Zeitzeugengespräch

An Silvester 1983 habe er mit seinem Freund Andi um drei Flaschen Rotkäppchensekt gewettet, dass er in zehn Jahren die USA gesehen haben werde, erzählte Dietmar Schultke den Schülerinnen und Schülern der 10. Jahrgangsstufe an der Sigmund-Wann-Realschule. Eine vielleicht nicht ganz alltägliche, aber dennoch machbare Wette für einen jungen Erwachsenen – könnte man meinen. Aber Schultke wuchs in der DDR auf. Und was dies genau für einen Heranwachsenden bedeutete, davon berichtete er während seines Vormittags an der Wunsiedler Bildungseinrichtung: Dass man bei Klassenarbeiten gezwungen war zu lügen, wollte man eine gute Zensur erreichen oder dass es nicht selbstverständlich war, täglich Südfrüchte kaufen zu können oder eben nicht ins Land seiner Träume, in Schultkes Fall die USA, reisen zu können.
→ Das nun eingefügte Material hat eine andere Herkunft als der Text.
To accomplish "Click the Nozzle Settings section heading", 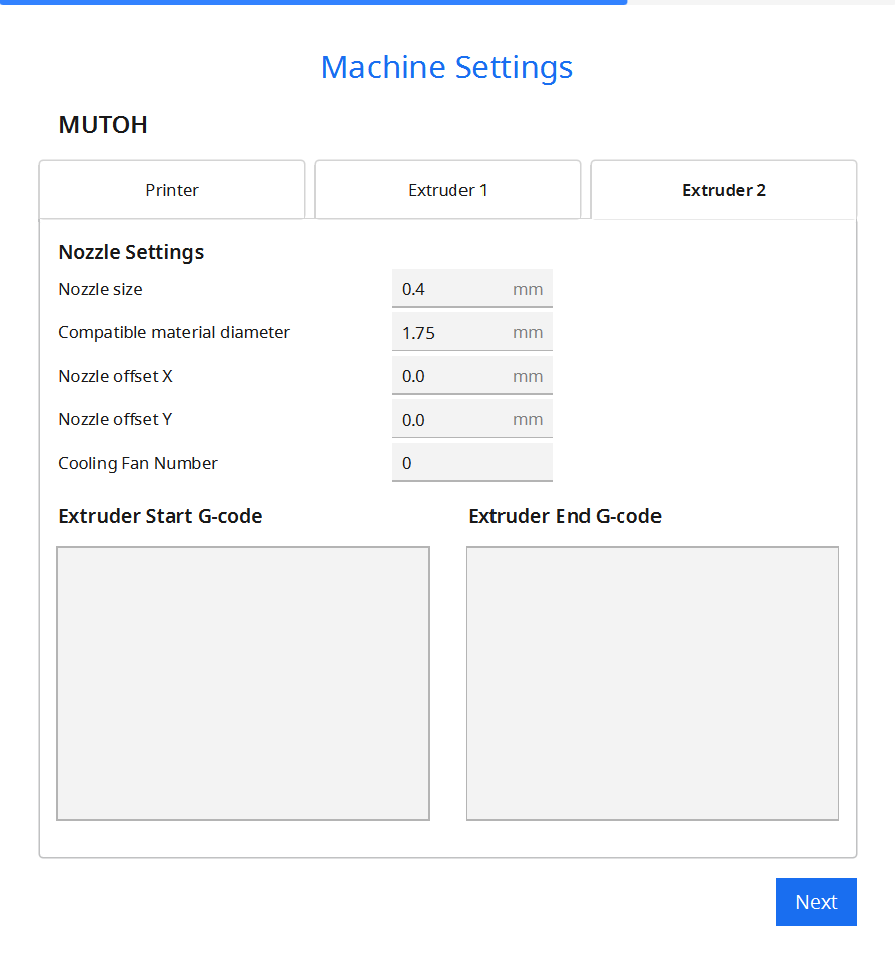I will tap(131, 252).

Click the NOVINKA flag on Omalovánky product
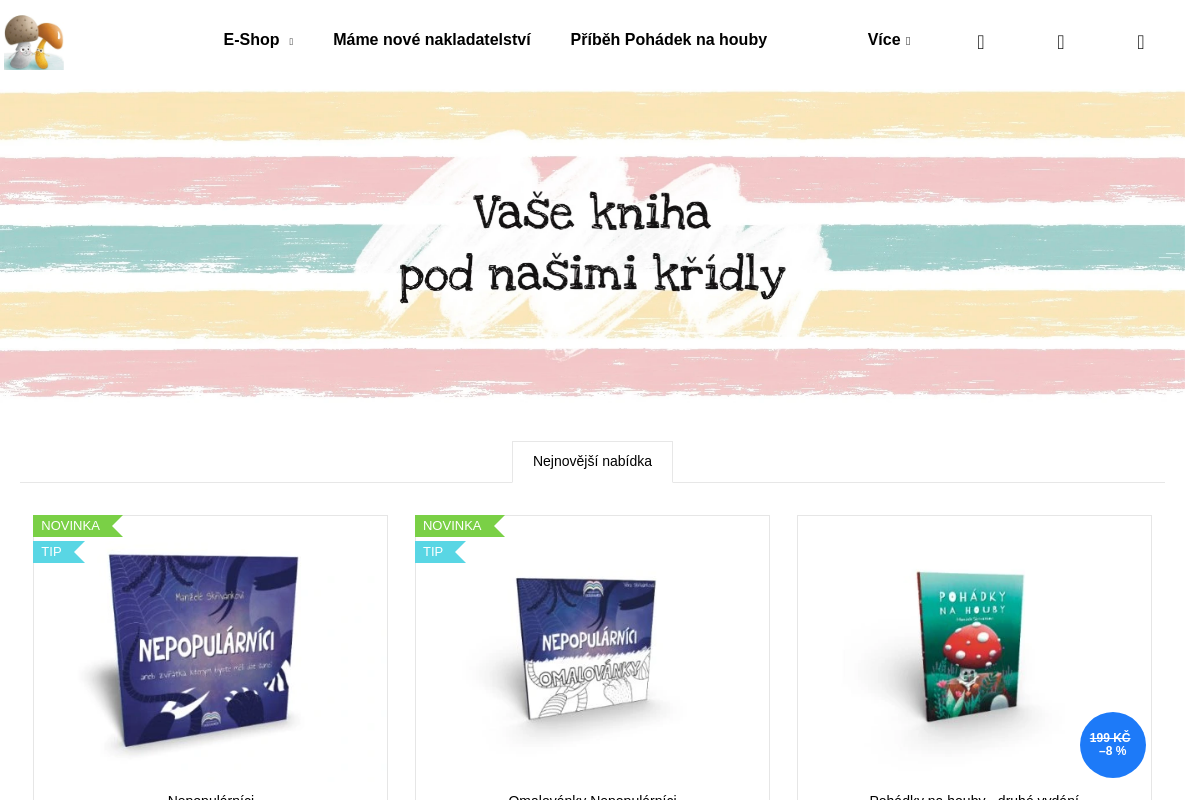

Theoretisch hätte er gedurft – nach einer 50-jährigen Wartezeit, also im Rentenalter. Aber man arrangierte sich im „anderen“ Deutschland. Äußerst interessiert verfolgten dann die Schülerinnen und Schüler, wie Dietmar Schultke seinen 18-monatigen Wehrdienst 1987/88 beschrieb. Denn dann hieß es für ihn nach der Grundausbildung, die innerdeutsche Grenze am Harz zu sichern. Und die Wette? „Die habe ich tatsächlich gewonnen“, grinst Dietmar Schultke und präsentierte einige Fotos seiner ersten USA-Reise, ehe er im Anschluss seines kurzweiligen Vortrags noch für Fragen und Fotos zur Verfügung stand.